2. Leicester Accidentally Fire D.O.F
In what some critics are calling “super fucking embarrassing”, Leicester City have accidentally fired their director of football Terry Robinson. Word came down from King and Queen Power late Saturday evening that Nigel Pearson’s head was for the chop, but in an apparent mix up – in which the words “knock off the big man” were uttered – executives of the club proceeded to the office of grotesquely overweight D.O.F Terry Robinson instead. This comes as a double blow for the foxes, as Terry Robinson is the only one who knows what day the rubbish goes out at the King Power stadium, and is refusing to reliquish the information. Lucky? Yes, Nigel Pearson is lucky.
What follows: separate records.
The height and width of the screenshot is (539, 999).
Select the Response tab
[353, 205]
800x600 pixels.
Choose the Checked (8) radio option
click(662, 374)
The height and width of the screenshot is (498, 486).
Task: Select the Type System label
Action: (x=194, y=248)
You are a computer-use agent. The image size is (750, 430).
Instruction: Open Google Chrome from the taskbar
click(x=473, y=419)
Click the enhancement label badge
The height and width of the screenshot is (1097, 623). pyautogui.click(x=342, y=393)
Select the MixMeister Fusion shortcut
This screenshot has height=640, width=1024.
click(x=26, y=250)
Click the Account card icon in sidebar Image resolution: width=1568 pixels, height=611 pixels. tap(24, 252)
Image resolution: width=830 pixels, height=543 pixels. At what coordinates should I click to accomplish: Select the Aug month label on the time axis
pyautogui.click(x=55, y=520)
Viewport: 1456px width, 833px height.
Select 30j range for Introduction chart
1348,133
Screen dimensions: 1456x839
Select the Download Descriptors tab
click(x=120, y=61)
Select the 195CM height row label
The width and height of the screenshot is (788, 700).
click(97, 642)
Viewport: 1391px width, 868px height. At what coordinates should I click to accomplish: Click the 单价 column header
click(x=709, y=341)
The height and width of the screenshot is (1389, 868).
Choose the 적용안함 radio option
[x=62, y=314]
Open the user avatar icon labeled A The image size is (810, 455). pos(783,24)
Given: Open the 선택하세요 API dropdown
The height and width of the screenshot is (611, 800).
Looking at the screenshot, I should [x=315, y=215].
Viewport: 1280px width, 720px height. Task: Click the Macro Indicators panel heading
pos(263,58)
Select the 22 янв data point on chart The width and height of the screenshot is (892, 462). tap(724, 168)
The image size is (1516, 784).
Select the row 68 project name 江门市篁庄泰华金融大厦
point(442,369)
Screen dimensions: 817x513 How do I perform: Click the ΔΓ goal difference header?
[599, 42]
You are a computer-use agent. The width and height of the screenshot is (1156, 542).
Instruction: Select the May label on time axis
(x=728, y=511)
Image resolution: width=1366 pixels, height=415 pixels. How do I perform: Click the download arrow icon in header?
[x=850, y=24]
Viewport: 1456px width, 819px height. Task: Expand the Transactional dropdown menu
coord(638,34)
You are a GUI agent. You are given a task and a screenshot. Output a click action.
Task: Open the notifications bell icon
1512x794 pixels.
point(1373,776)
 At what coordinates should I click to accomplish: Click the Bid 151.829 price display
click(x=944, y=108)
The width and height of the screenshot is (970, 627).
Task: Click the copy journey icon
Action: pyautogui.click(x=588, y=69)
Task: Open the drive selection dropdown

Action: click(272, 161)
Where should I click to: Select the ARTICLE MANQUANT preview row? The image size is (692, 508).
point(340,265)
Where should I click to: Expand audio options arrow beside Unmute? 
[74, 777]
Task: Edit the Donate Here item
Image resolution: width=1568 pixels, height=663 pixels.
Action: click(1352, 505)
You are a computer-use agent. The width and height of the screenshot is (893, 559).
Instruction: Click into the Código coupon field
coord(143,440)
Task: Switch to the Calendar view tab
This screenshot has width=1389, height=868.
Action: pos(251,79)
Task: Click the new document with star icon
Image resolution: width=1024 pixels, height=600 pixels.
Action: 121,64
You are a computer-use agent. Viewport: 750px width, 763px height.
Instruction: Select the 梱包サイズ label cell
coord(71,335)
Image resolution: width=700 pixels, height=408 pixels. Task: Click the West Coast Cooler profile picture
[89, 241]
3. There’s only one Arsene Wenger
Confirmation arrived on Saturday that there was in fact only one Arsene Wenger. Fans and colleagues had been worried for weeks that Arsene was caught up in a confusing doppelganger-type situation. Reports suggest Wenger had been cursing the name of Dostoyevsky in his sleep, before falling out of bed and rolling around on the floor like a little slug. The fans at the Emirates were suitably pleased to hear the good news, and showed their appreciation by singing the manager’s name loudly from the stands. Lucky? Yes, we’re all lucky there’s only one Arsene Wenger.
4. Lampard Goes Forth
At the top of the list of this weekend’s weird wonders, news arrived on Saturday evening that Lampard had gone forth. Nobody was quite sure what this statement meant, but the press were quick to speculate. Multiply? Prosper? Spread the word? What was Lampard going forth to do? Whatever it was, I’m sure he had a great time doing it. In fact, maybe it was all nonsense – I also heard that he’d smoked a joint with Thierry Henry, which seems remarkably unlikely.
5. Benteke Can’t Find Equaliser
Last on the list, and suitably unimportant, is the news that Christian Benteke was unable to find an equaliser at the weekend. Friends, including Gabby Agbonlahor, Ron Vlaar and Roy Keane were visiting with Benteke to test out his new Beats by Dre surround sound system. Roy has tinnitus, so Benteke kindly tried to lower the middle on his new system, but was unable to find the equaliser menu. Sadly, Roy had to leave, and drove home to drag his dog across some fields for the seventh time that day. The rest of the lads ordered a Chinese.